_SOURCE PASSAGE_:
━━━━━━━━━━━━━━━━━━━━

It’s fair to surmise the recollections Wes Morgan has of playing at the Ron Steel Sports Ground are all fond.
For while Jamie Vardy’s rise from Non-League football to Premier League champion is rightly the headline and Hollywood film-maker of the Leicester City story, the hulk of a man who became the most unlikely captain ever to hoist the trophy above his head yesterday served an apprenticeship in the game’s grass-roots, too.
And boy, the little club perched next to the River Trent, a couple of miles upstream from Nottingham Forest’s City Ground, are proud of the role they played in his development almost two decades ago.
Framed on the wall of their clubhouse, Morgan’s red Forest shirt sits proudly alongside the one another alumni, former Tamworth, Lincoln City and Alfreton midfielder Jake Sheridan, wore for Notts County.
It was after he was told he wouldn’t be offered a YT deal by the Magpies, Nottingham’s lesser lights remember, that the career path of Morgan, this central defender who would go on to help write a footballing fairytale, began to take on a positive angle.

━━━━━━━━━━━━━━━━━━━━

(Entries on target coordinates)
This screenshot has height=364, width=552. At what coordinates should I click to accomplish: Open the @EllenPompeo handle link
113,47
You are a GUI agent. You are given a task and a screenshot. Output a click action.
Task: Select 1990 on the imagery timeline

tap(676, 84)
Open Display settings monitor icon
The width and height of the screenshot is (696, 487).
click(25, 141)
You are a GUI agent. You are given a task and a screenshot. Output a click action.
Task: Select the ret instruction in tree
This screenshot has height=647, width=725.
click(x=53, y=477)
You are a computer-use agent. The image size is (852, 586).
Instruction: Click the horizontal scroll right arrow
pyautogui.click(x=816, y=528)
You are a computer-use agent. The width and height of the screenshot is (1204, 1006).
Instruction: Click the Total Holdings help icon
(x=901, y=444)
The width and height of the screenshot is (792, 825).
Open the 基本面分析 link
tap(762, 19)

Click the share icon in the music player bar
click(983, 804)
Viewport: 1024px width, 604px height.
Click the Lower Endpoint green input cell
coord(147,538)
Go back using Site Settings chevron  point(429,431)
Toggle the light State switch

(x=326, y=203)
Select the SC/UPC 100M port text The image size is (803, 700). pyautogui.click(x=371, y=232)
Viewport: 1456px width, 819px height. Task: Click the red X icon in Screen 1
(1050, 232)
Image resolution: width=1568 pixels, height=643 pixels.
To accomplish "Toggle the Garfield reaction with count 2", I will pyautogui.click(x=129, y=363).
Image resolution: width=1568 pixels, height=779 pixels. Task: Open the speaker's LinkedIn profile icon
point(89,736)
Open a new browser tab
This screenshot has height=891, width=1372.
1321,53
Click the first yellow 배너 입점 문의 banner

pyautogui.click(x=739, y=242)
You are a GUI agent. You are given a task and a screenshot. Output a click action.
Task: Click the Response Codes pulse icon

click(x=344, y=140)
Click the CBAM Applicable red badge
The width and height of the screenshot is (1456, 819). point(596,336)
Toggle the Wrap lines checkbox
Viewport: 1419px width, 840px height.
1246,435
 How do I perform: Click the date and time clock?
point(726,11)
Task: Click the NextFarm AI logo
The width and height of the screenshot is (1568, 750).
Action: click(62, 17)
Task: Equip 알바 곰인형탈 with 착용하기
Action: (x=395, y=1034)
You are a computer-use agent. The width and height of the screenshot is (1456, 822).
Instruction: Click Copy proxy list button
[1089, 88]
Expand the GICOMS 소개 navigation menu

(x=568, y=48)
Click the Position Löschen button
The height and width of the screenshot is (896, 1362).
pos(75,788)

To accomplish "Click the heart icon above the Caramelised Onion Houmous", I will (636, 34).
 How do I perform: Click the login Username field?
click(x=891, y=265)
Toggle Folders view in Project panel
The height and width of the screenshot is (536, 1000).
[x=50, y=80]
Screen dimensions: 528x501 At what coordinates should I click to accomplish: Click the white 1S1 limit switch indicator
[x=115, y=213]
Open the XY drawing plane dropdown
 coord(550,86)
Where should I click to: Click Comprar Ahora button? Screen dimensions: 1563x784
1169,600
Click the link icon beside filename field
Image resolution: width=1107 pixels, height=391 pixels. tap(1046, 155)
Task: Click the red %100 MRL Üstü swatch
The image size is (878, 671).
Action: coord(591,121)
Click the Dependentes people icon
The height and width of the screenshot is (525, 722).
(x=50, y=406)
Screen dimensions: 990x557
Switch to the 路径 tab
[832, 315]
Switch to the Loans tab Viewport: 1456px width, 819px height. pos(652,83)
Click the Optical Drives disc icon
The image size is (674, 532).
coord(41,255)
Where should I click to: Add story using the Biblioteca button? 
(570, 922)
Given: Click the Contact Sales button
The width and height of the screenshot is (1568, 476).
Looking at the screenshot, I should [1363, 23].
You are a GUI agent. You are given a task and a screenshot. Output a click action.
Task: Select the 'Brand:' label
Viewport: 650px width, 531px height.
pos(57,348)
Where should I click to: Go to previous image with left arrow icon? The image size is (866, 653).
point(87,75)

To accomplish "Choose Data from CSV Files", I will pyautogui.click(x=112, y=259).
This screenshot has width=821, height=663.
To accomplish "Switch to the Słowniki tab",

━━━━━━━━━━━━━━━━━━━━

_SET PROBLEM A_: Reproduce the Wes Morgan passage between "It’s fair to" and "for Notts County.", inclusive.
_SET PROBLEM B_: In the Wes Morgan passage, condense the paragraph beginning "For while Jamie Vardy's rise" into a single shorter sentence that keeps its main facts.
_SET PROBLEM C_: Write the next part of the Wes Morgan passage, picking up after its final sentence.

_ANSWER A_:
It’s fair to surmise the recollections Wes Morgan has of playing at the Ron Steel Sports Ground are all fond.
For while Jamie Vardy’s rise from Non-League football to Premier League champion is rightly the headline and Hollywood film-maker of the Leicester City story, the hulk of a man who became the most unlikely captain ever to hoist the trophy above his head yesterday served an apprenticeship in the game’s grass-roots, too.
And boy, the little club perched next to the River Trent, a couple of miles upstream from Nottingham Forest’s City Ground, are proud of the role they played in his development almost two decades ago.
Framed on the wall of their clubhouse, Morgan’s red Forest shirt sits proudly alongside the one another alumni, former Tamworth, Lincoln City and Alfreton midfielder Jake Sheridan, wore for Notts County.

_ANSWER B_: Jamie Vardy's climb from Non-League football to Premier League champion rightly leads the Leicester City story, but Wes Morgan, who yesterday became the most unlikely captain ever to lift the trophy, also served an apprenticeship at the game's grass-roots.

_ANSWER C_:
Having enrolled on an accountancy course at South Notts College in the summer of 2000, he was spotted having a kickabout in a park in the Meadows, an inner-city area that has produced many future professionals over the years, by Dunkirk reserves manager Barry Campbell and invited to training.
“He only played a couple of times in the reserves,” recalls treasurer of three decades Cyril Allen, and still a member of the club’s committee. “He was a couple of stone overweight, but he oozed quality and was fast-tracked into the first team.”
Experienced
This was no fly-by-night visit to manager Andy Freeman’s dressing room either.
Playing alongside experienced Non-League lads like my old Arnold Town team-mates Kevin Marsh and Matt Irons, as well as up-and-coming recruits from local football like Aaron O’Connor, the ex-Rushden, Luton, Newport County and Forest Green Rovers striker, Morgan made 53 appearances for the Central Midlands League club.
“Andy put him in and he stayed in for the rest of that first season,” says Allen. “Because he was so strong, you didn’t notice he was only 16. He was built like a man already, though college was obviously tiring him out.
Wes Morgan with Dunkirk, right, and his Nottingham Forest shirt on display in the Boatmen’s clubhouse, left
“I was working as a roofer at the time and would go round picking two or three of the lads up. If we were playing away in Lincolnshire, at somewhere like Moorlands or Nettleham, he’d be asleep in the back of my van by the time we’d crossed Trent Bridge! He’d soon wake up when we got to the game though. He won our player of the year award and people in high places started to take notice of him.”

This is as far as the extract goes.